This week I gave $24.00 and my leftover lunch to two people who asked me for help.
Many years ago, on an unusually cold winter night, a young girl showed up on my suburban doorstep. She had gotten turned around, confused by all of the streets that looked the same, and had exhausted the battery life on her smartphone. For a split second I worried that she might be scamming me, but then I realized that there was a cold, tired, and scared young girl in front of me, asking for my help. She came inside to warm up, we charged her phone, and we called her a cab to take her home. The cab came and then she disappeared.
I still think about her today.

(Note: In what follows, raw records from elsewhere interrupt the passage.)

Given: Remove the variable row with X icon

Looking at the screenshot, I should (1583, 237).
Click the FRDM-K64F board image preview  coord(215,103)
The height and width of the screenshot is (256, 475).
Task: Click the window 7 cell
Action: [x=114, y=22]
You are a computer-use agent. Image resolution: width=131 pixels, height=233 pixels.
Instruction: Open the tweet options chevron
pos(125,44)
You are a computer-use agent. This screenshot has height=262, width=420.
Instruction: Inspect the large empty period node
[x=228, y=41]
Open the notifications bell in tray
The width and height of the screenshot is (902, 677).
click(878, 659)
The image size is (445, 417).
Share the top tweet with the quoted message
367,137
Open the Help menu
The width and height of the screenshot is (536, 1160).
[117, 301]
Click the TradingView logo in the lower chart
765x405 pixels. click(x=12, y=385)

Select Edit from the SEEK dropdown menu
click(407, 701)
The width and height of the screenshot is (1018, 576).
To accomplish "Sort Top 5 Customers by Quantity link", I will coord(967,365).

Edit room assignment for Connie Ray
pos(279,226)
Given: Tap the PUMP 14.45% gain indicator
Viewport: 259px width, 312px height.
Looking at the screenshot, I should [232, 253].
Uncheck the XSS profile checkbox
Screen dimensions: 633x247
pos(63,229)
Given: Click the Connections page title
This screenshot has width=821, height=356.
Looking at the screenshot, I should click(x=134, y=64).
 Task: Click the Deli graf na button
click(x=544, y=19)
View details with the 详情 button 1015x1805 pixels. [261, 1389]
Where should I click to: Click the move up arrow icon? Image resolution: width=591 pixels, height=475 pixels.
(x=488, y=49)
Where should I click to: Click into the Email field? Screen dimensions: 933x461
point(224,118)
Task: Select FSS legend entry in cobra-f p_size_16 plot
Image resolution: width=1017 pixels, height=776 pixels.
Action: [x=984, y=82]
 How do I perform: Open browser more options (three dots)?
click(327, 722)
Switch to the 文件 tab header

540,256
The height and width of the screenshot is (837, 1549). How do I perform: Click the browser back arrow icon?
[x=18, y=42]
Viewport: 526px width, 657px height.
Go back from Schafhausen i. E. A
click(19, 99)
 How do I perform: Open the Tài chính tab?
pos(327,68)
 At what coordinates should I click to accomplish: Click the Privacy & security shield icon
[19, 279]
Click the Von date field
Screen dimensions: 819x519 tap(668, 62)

I truly hope she got home okay.
But mostly I think about that momentary feeling of doubt. And I’m mad at myself that I had it. That my instincts went to doubt, even if those feelings only stuck around for a few short seconds.
Two nights ago, I arrived at the airport to pick up my son, fresh from his visit to Milwaukee for two weeks at Green Bay Packers camp. His flight was delayed, of course. I watched the arrivals board change — 4 minutes late, 17 minutes late, 26 minutes late, 35 minutes late. So I moved myself out of the crowd of flower holders and eager relatives to
download this pokemon app and finally see what all of this fuss is about check my email.
“Do you speak English?” I looked up to see a young man in front of me, shaking, bleeding, scared. “Yes, of course. Are you okay?” He then went on to tell me this story about a fight with his boyfriend who beat him and then took his carry-on bag — which carried his passport and license and documents and money — and could I help him. He was talking so fast and shaking so much, it was hard for me to understand his story but I didn’t hesitate, reached into my bag and gave him a $20 bill. I directed him to someone who could help him — I had to go find my arriving son. He hugged me, cried again, and hugged me again. And then disappeared.
Yesterday, after lunch with a friend, a shaky woman approached the two of us, telling us that she was trying to get to a shelter but had to take two kinds of public transit to get there and didn’t have any money. We gave her what we had in cash — which for me was only $4 — and my lunch leftovers. And then she disappeared.
“What if they were scamming you?” a friend later asked me.
Look, they could have been scamming me. Of course they could have. But you know what? My gut told me told me the exact opposite. And to be honest, I’ve become a big fan of following my gut — even when my git is all, mmmmcookie dough. These two people went to the trouble to approach a complete stranger to beg for help. (You guys, *I* can’t even ask my mother-in-law for help.) There were no feelings of doubt here, not even for a second.
I’m still thinking about them today, but not because of any doubt.